The band is rounded out by Brad Coffin on guitar, Steve Smith on bass, Phil Durr on guitar, and Tim Gahagan on drums.
Oblander, who works as a video editor for a local company, said the only thing better than the European tours, which he described as a “free vacation,” is spending time with his young son.
The front man has a greater appreciation for simple things since suffering a serious health scare in 2004 when he had a stroke.
“It was a weird, freak thing. I was smoking real heavily and stuff like that but the doctors don’t know what caused it and it was a shock that I was still alive because it was a brain stem thing,” he said.
He recovered through physical therapy and said he’s back to 100 percent. “It’s still kind of a weird miracle slash ‘What the hell happened?’ kind of thing.”
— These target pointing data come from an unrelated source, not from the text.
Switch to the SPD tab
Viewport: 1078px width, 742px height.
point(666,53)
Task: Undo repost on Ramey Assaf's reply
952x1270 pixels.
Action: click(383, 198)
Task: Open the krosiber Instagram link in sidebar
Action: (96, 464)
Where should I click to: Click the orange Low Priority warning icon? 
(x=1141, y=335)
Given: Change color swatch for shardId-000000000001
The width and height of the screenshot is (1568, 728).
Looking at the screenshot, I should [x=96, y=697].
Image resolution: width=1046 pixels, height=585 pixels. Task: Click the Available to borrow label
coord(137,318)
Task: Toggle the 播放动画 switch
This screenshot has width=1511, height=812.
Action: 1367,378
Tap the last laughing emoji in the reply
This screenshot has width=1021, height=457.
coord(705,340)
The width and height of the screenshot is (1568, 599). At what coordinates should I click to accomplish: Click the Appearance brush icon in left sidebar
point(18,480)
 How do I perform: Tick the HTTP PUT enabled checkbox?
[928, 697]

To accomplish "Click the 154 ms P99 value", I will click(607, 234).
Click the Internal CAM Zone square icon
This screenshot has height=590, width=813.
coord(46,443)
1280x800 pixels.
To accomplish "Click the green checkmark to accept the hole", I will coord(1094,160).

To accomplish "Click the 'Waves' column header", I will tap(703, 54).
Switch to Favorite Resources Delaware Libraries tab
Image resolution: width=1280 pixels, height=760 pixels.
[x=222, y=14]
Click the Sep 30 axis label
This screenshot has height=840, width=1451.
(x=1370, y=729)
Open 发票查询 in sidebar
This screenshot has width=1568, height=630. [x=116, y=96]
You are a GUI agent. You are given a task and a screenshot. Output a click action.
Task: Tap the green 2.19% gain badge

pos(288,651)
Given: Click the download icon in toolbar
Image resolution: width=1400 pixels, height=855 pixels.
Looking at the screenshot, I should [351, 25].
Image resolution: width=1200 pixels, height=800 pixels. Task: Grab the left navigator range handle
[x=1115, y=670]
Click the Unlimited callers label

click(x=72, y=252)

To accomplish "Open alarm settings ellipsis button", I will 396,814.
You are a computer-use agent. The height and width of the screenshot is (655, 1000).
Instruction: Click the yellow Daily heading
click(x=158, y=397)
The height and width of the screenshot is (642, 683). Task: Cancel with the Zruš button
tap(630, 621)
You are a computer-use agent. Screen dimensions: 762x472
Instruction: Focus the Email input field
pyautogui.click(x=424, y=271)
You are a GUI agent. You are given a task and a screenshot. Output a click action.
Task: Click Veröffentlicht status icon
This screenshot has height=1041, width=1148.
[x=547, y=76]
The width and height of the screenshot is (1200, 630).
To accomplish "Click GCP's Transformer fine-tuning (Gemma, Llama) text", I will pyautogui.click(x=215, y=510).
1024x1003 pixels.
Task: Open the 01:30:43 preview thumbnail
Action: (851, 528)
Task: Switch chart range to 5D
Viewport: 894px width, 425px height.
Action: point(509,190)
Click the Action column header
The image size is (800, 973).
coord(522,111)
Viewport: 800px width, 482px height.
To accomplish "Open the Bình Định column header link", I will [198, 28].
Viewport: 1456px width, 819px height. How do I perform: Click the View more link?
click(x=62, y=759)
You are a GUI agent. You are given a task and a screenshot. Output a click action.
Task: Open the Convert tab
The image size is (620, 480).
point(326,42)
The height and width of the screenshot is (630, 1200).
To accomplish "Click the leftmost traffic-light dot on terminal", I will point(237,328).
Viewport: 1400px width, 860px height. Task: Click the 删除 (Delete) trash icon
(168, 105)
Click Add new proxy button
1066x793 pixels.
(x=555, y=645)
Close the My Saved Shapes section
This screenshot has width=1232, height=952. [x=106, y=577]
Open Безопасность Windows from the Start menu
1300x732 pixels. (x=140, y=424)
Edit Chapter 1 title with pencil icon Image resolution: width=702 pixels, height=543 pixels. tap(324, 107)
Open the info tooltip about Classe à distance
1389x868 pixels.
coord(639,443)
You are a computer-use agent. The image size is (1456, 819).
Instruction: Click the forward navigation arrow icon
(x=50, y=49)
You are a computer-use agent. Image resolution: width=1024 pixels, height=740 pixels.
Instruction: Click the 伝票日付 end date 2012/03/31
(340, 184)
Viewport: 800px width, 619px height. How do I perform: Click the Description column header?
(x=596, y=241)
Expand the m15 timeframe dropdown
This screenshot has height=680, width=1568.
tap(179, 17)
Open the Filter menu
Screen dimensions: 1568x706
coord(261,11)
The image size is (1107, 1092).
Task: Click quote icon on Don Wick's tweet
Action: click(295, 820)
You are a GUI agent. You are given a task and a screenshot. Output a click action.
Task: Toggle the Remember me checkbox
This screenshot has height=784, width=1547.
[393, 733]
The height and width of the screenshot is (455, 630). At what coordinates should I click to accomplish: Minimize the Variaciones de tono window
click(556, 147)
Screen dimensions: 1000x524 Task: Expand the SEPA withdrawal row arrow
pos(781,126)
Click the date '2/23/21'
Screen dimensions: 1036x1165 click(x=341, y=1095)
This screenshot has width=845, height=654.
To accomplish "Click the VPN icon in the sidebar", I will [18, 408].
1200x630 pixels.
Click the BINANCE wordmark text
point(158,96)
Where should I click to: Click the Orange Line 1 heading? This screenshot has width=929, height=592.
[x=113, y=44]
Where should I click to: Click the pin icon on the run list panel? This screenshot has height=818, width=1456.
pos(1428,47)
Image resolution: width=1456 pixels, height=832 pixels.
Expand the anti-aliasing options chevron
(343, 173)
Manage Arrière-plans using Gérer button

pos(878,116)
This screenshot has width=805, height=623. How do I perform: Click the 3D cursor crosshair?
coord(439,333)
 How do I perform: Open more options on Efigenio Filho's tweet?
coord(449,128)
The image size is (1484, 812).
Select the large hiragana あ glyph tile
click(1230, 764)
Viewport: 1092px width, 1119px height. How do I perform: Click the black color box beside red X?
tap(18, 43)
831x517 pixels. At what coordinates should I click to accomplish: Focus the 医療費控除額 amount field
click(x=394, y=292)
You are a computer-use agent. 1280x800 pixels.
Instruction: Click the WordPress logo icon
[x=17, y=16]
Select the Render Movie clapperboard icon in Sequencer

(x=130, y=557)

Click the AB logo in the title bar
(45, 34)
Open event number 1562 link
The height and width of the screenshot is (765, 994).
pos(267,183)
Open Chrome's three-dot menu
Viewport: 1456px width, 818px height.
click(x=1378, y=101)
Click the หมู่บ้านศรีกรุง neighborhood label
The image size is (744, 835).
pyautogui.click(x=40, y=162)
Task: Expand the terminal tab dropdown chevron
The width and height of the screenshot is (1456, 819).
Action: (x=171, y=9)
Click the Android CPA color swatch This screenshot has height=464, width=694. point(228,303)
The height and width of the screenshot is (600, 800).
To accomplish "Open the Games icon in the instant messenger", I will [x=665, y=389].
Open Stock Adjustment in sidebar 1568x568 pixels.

A powerful vocalist and harp player, he spent nearly two years touring with the hard rock band Clutch before coming back to Toledo and enrolling in college. He and Coffin started working on the songs that would make up “The Taking of Black Heart” a couple of years ago, working on the story line of a hit man who suffers a dark fate.
A special guest on the album is Cheap Trick lead singer Robin Zander who handles vocals on a cover of the Rod Stewart/Faces song “You’re My Girl.” One of Five Horse Johnson’s recording engineers is the soundman for Cheap Trick, which provided the connection for Oblander and Coffin to ask Zander if he’d like to sing the song.
Much to their surprise, he agreed, so the band sent him the track and he sang over it.
After Saturday’s show, Five Horse Johnson will take a couple of weeks to get things in order before heading off to Europe for concerts in German, Spain, Holland, the Netherlands, Belgium, and France.
Oblander said the band has often tried to dissect why it is popular in those countries.
“I think that one of the reasons is based on the fact that we’re kind of a weird mix of blues and rock and a little bit of metal in there and I think that goes over better there than here.
“I think people over there are more in tune to trying out different stuff. Also, most people over there are big blues fans and jazz fans — American blues. I think we kind of scratch that itch for them where it’s rocking out but it’s got some slide guitar and harmonicas.”
Five Horse Johnson will perform Saturday night at Mainstreet, 141 Main St., with opening acts Snake Head Ritual and the Suede Brothers. Tickets are $10 at the doors, which open at 9 p.m.